His light touch at the back of her head spiked her to awareness.

She lurched upright and scrambled off him, rearranging her skirts over her. “What have we done? In the midst of the dowager's musicale, no less? You've gone mad and you've dragged me with you!”

“It was bound to happen.” His disembodied voice stroked the air, infuriatingly even. “It will happen again if we try to ignore each other.”

She rose unsteadily to her feet. “What do you recommend? We schedule regular trysts?” She thought of the fair-haired lady waiting for him in the dowager's ballroom and her anger returned. “That might impede your courtship.”

She thought she caught the gleam of his lion's eyes in the dark. “You're jealous.”

“Why would I be jealous?” she snapped. “I broke it off with you. It's you who needs to stop hounding me.”

Her hands quickly assessed her hair. There was hardly a strand properly in place.
Holy hellfire
. One look at her and anyone would surmise she had been engaging in relations of an illicit nature.

“How could I have been so stupid?” She furiously attacked her hair, readjusting the pins without a hope.
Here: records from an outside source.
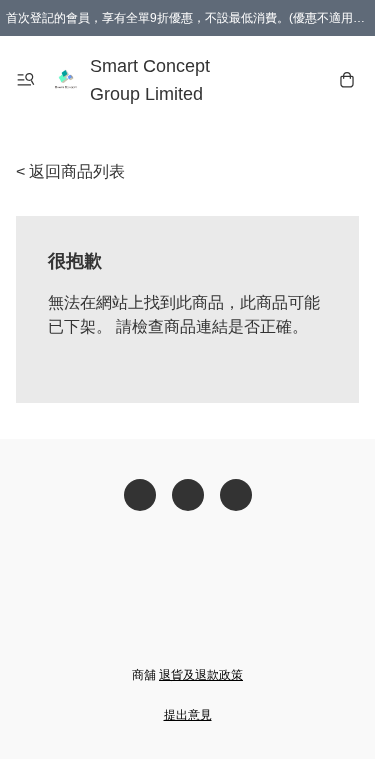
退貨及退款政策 (201, 675)
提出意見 (188, 715)
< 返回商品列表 (70, 171)
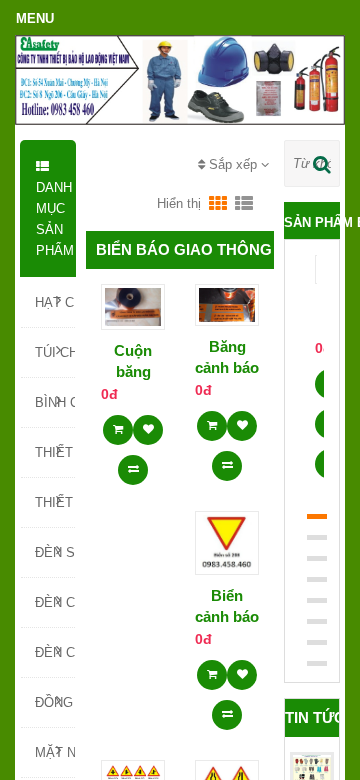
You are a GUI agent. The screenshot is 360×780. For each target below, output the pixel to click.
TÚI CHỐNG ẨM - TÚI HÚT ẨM (55, 352)
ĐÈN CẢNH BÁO (55, 602)
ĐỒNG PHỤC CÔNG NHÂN (55, 702)
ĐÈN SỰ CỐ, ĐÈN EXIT (55, 552)
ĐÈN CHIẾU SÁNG (55, 652)
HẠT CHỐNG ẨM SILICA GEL (55, 302)
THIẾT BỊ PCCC (55, 452)
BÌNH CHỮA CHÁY (55, 402)
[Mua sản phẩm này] (118, 423)
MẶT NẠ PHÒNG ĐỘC (55, 752)
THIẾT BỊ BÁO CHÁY (55, 502)
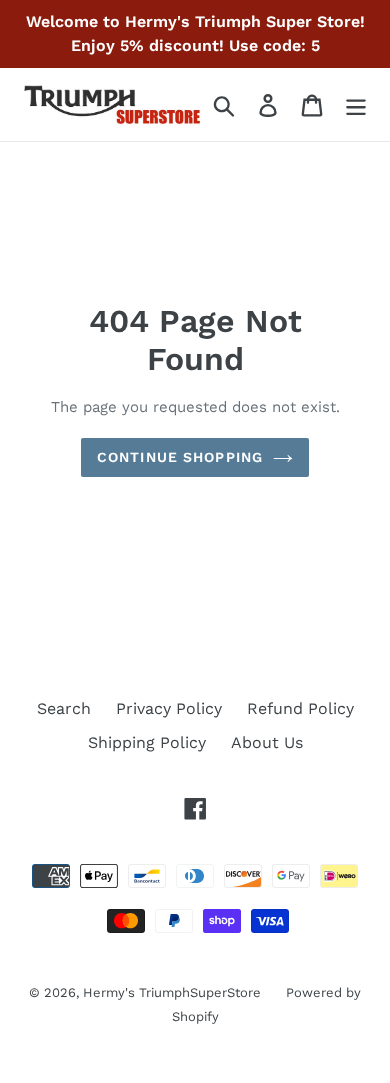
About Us (267, 742)
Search (64, 708)
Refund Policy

“Grier.” Suddenly his warm hand was on her arm. “We can't go on ignoring each other. I'm going to keep hounding you, as you put it.”

“Don't touch me.” Her voice quivered as she tried to pull free.

The last time he touched her they ended up rutting on the floor like a pair of wild animals. Her face burned and she arched away.

Instead of releasing her, he took her by both arms and held her close as though trying to comfort her. Or calm her. Perhaps both.

And that was how they were discovered, locked in each other's arms, her hair tumbling wildly around her, the smell of their desire ripe on the air.

Light bathed them as the door to the room opened wide.